A Law School Finally Does Something About Decreasing Applications And Starts Offering Voluntary Buyouts

Law schools are entering a period of consequences...

As we mentioned over Thanksgiving weekend, the number of people taking the October LSAT is at the lowest point since 1999.

It seems that people are finally, belatedly, getting the message. Going to law school is not a safe bet.

At least not for students. For faculty, teaching at a law school is one of the safest jobs you can have. The only people who lose their jobs at law schools are deans who anger the U.S. News gods, and even then those deans can usually still hang on as professors.

But the economics of running a law school might be turning. One law school has decided to downsize….

As Paul Campos has already predicted, a drop in applicants will hurt “independent” law schools — schools that are not attached to a larger university system — first. That is the case at Vermont Law School. The school isn’t affiliated with the University of Vermont, and with fewer people applying to the school, they’ve got to keep their budget in order.
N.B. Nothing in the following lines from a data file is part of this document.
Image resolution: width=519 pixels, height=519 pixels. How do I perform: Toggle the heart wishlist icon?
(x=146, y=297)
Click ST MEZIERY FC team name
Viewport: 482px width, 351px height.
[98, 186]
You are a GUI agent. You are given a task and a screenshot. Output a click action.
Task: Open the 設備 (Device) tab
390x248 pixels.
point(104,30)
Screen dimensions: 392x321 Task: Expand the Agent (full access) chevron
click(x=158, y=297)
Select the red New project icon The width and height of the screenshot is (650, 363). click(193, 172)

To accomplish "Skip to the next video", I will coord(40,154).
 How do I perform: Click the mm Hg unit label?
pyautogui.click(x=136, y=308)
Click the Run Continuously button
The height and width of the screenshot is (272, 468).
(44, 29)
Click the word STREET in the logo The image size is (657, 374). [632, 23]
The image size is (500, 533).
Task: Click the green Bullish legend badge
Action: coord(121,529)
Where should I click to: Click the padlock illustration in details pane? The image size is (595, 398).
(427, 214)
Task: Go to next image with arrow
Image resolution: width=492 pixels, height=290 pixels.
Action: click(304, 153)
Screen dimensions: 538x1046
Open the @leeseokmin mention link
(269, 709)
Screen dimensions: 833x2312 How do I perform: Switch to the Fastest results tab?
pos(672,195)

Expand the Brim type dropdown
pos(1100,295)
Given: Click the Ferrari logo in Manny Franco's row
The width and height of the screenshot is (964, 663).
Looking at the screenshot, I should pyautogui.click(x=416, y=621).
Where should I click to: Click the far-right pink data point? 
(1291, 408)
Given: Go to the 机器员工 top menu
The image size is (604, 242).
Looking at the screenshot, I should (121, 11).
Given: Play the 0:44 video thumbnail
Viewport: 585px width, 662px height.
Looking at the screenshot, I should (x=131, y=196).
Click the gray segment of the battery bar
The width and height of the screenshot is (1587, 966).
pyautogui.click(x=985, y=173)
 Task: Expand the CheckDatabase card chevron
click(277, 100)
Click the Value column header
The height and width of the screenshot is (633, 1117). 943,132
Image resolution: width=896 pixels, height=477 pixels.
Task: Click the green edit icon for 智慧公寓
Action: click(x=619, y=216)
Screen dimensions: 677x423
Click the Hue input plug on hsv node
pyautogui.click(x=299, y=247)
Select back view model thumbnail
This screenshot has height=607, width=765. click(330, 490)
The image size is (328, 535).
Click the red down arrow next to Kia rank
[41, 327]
From the Boston Globe:

Vermont Law School is offering voluntary buyouts to staff and may do so soon with faculty as it prepares for what its president and dean says are revolutions about to sweep both the legal profession and higher education…

‘‘When our enrollment goes down, we have to downsize,’’ Marc Mihaly, the school’s president and dean, said in an interview. ‘‘No matter what, we’re going to see fewer on-campus JD students (traditional law students pursuing juris doctor degrees). And we have to adjust to that because we do not run deficits in this school.’’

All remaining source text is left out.